# Yikes, Worms



## nosilver4u (Jan 23, 2005)

Ok, I had 2 of my bettas in a betta barracks (I know many people say that's too small, and inhumane, but it's all I can afford right now), and somehow, one of them managed to jump in with the other one, and obviously, they got in a fight. One of them died within a day, but the other seems to be doing quite well (except for a small patch of his tail fin that is missing). However, today (about 3 days later) I notice that there are little tiny worms in his compartment. I have put some baby mollies in the other compartment (where the other betta used to be), and there are no worms in there. I moved the barracks, and a few worms got in with the babies, and I notice they eat them, so I assume that's why there were no worms on their side.

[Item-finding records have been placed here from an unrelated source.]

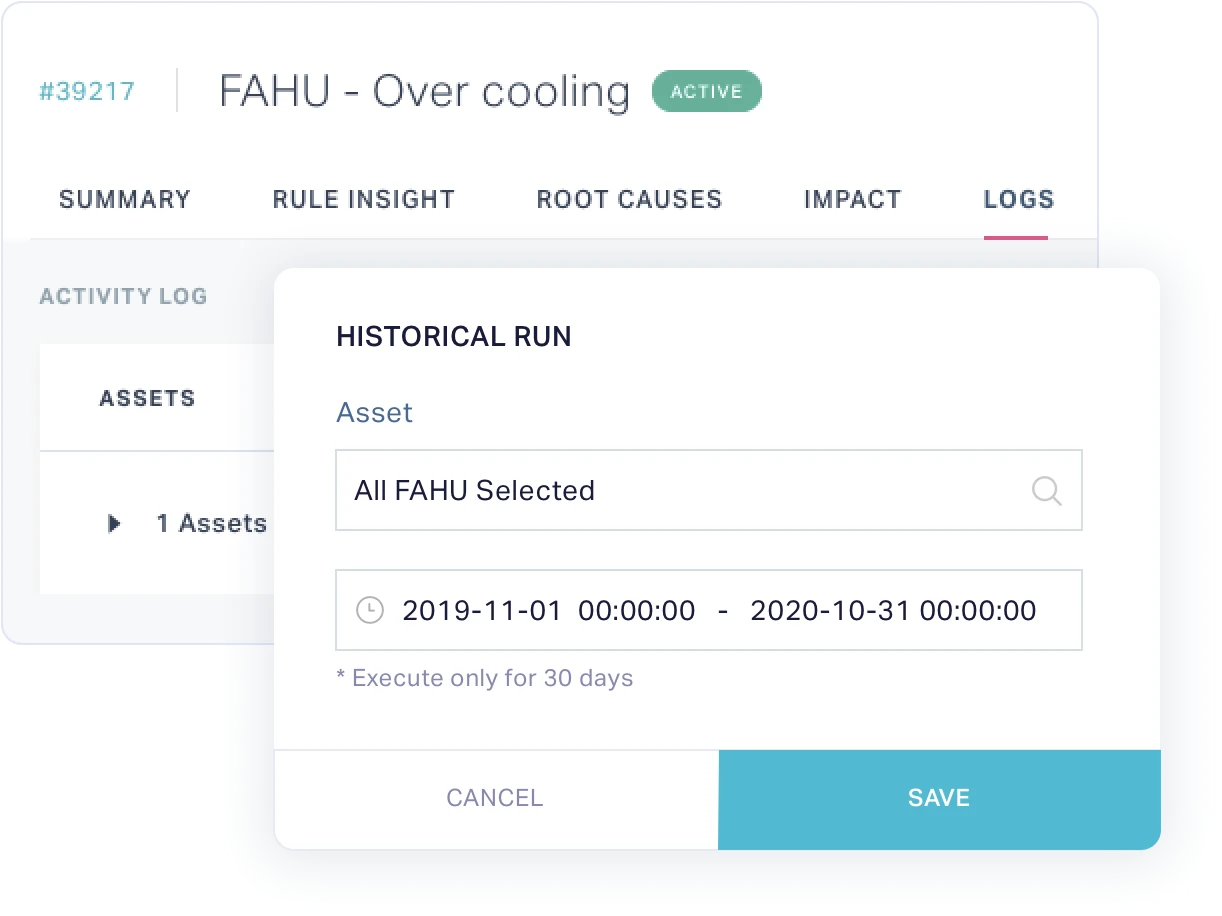Click the ACTIVITY LOG section heading
Image resolution: width=1222 pixels, height=916 pixels.
coord(123,296)
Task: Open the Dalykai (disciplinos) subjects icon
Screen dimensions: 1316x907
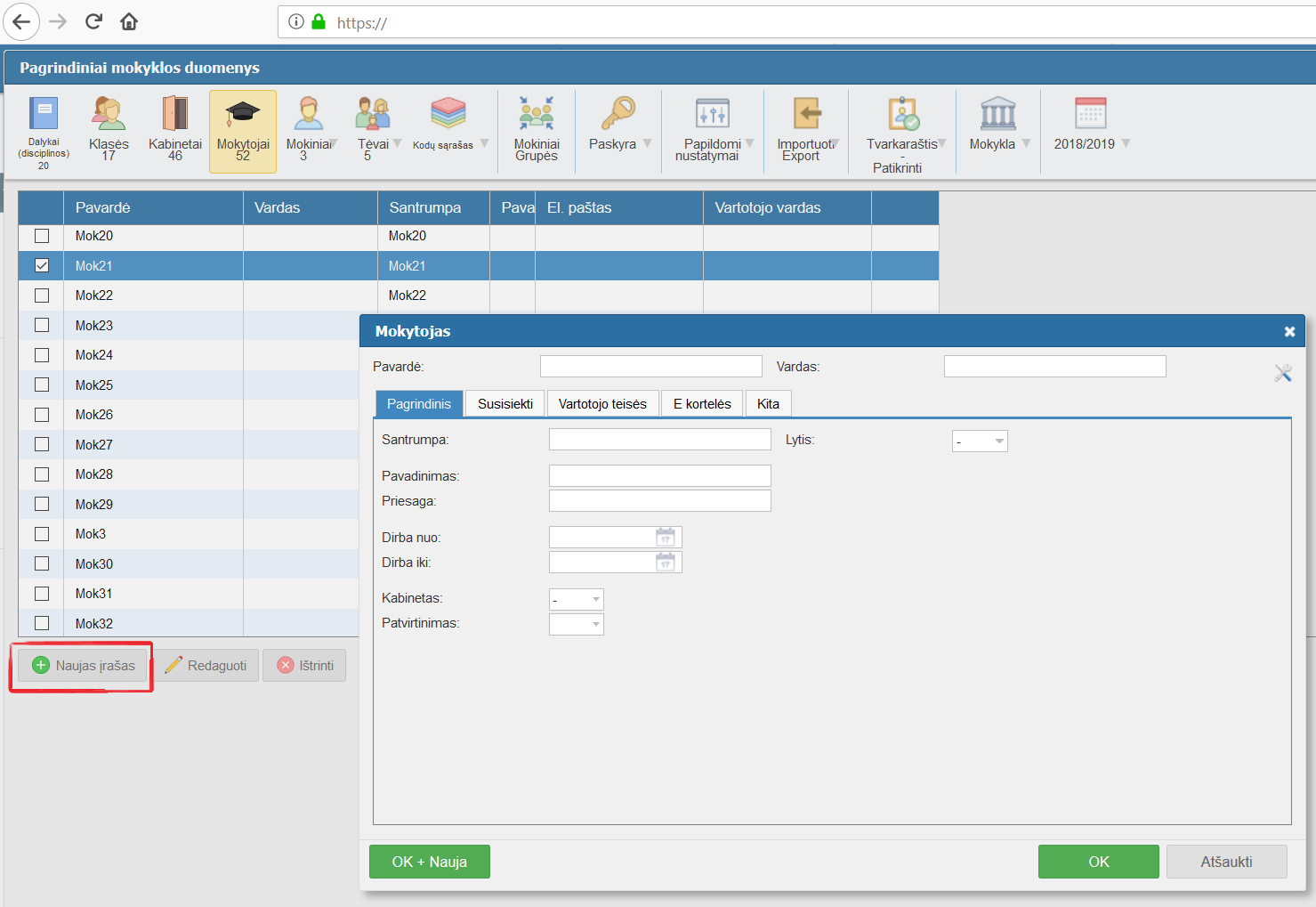Action: [44, 115]
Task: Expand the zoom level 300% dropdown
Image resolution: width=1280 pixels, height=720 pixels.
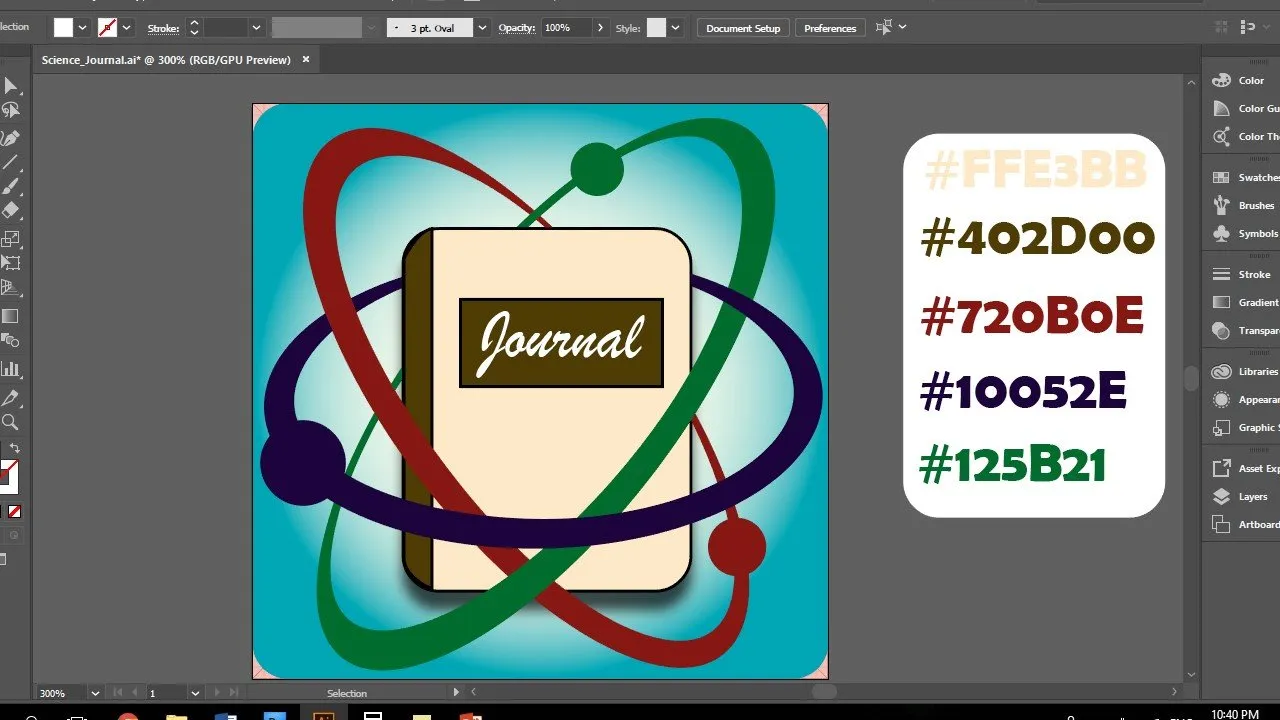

All that to ask this:
Are the worms bad for my betta, or is it some sort of worm that helps with the healing (like maggots do on an open wound)? Any insight would be appreciated, since I've never had an injured betta, and never seen worms in any of my tanks.


----------



## lil_jess (Jan 22, 2005)

that! you're your own dude!!! Nah! i have no ideas to help but did you feed them live worm. Because sometime maybe the live worm can swim off and hide under gravel. This only happened when the fish cannot consume it all. Maybe this the problemos.


----------



## (RC) (Jan 18, 2005)

I don't think they will help with healing, but if the mollies are eating them the odds are they will not hurt your bettas.


RC


----------



## (RC) (Jan 18, 2005)

lil_jess @ Sun Jan 23 said:


> aquabid is down, but i just figure out that aquaauctions.com is good to go auction while aquabid is down.


You posted this same message to 6 different topics... :chair: 



RC


----------



## Damon (Jan 18, 2005)

I noticed that also, as have others.


----------



## nosilver4u (Jan 23, 2005)

*fin healer*

The betta barracks came loose, cause I was messing with it, and so the baby mollies, and the wounded betta ended up switching sides. It looks like there's only a couple worms in with the betta now, but it's hard to tell since they are so tiny.
Since they won't help my betta heal, is there anything I could do to speed up that process, or will he be fine on his own?


----------



## (RC) (Jan 18, 2005)

The best thing to speed healing is good warm clean water.


RC


----------



## lil_jess (Jan 22, 2005)

i know i posted it alot but just trying to help other whose concerning to wait for aquabid back. If i can make this a post so that people can see than it would solve the problems. Don't get me wrong, there times when you needed help and other too.


----------



## (RC) (Jan 18, 2005)

Most people that come to the Betta area read all of the new topic so posting it 6 times wasn't needed.


RC


----------